NCAA 48-Hour Rule: Is 48 Hours Really Enough?

In collegiate athletics, student-athletes are expected to be held to a higher standard. They need to have decent grades to be eligible to play and sometimes have to participate in a certain amount of community service. The reason these students are to be more responsible for their actions is because they represent their respective university on a higher and more recognizable level. However, the National Collegiate Athletics Association (NCAA) does not have similar expectations of athletes.

The NCAA initiated a written “48-Hour Rule.” This rule states that in order for an athlete to be eligible to compete, they have to abstain from alcohol 48 hours before a competition and 24 hours prior to any team practice. Although this rule has been established, it is ultimately up to the university itself to decide if they want to follow the rule or if they want to ban drinking all together. Instead of leaving the option to the individual universities, the NCAA should take it upon themselves to provide a rule preventing alcohol consumption during any athletic season.

Research from The Washington Post reported that 80% of college students admit to drinking, while nearly half of that number admits to “binge” drinking. Virtually every college student experiences the effects of drinking, even if they have never touched a drop of alcohol. This proves that there are plenty of platforms for student-athletes to be able to party and obtain alcohol. The NCAA decided to send out their own survey, and the results were shocking. The results showed that 63% of male athletes admitted to having at least five or more drinks in one setting, and 41% of female athletes admitted to having four or more drinks in one setting. It is obvious that this 48-hour rule is not doing enough to keep student-athletes safe and playing at their optimum level.

Most varsity teams have at least six practices a week, and many sports have competitions on weekends. This means, according to the rule, that the only time these students could drink is on a Saturday night after a competition — when the body needs to recover the most. I believe, to be able to prevent student-athletes from placing themselves in a dangerous position, the NCAA should create a rule that all collegiate in season athletes should be required to abstain from alcohol completely regardless of one’s age.
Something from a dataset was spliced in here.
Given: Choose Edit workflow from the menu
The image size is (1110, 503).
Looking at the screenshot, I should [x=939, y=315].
Although it may be difficult to enforce such a rule, it would be a healthy step towards providing safety for those college athletes. During any sports’ season, an athlete’s body is placed under immense strain and should be treated properly to be able to maintain peak performance and prevent any injury or sickness. Since the body is extremely fatigued, it can be more susceptible to any virus, disease, injury, etc. Alcohol only makes it worse and prevents the body from healing the way in which it needs. This is why I think it is important to implement a “dry” season to college athletics as it will help to keep those athletes at their best physical health. I do not think that the current 48-hour rule does enough to keep athletes in safe environments and prevent them from harming their bodies.

I think it is in the NCAA’s and all universities best interest to initiate a more strict rule on the consumption of alcohol. Not only would this type of rule prevent athletes from putting their bodies under unnecessary stress, it can improve their team’s performance. In a study at Longville University in Farmville, Virginia, they researched the positive effects of a “dry” season on team performance. In that study, the majority of teams that decided to enforce a no alcohol rule ended their seasons with a positive or winning record. As well as a good season, this rule can provide a good image for their program and the school. If any program is in good standing with the law, the community is more likely to support them and they will likely have a higher attendance at their games. Full circle, the team is more successful and they could receive more money from their success and ticket sales.
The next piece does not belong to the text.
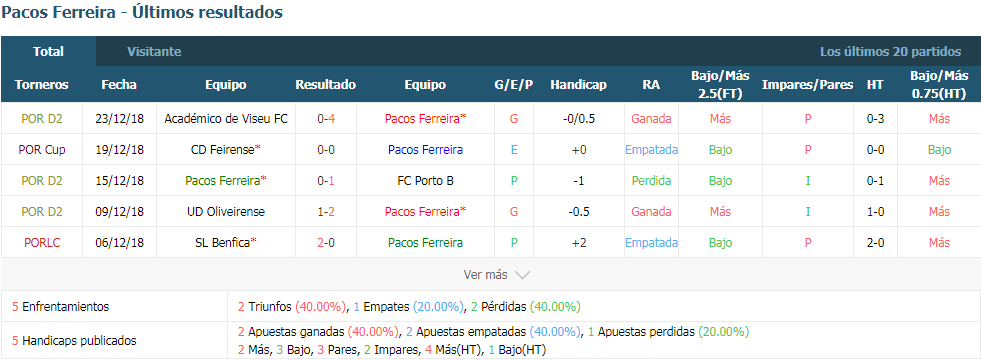Open the PORLC tournament link
Image resolution: width=981 pixels, height=361 pixels.
pyautogui.click(x=42, y=243)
The NCAA’s Sports Science Institute says they “hope to foster a healthy and productive experience for college athletes. In addition to performance-enhancing drugs, alcohol and other recreational drug use can impact the health and well-being of student-athletes. The Sports Science Institute encourages college athletes to be aware, ask questions, make safe choices and to stay healthy and drug free.” In their statement, they never say that they discourage consuming alcohol while being a student-athlete. This is something that the NCAA has to change.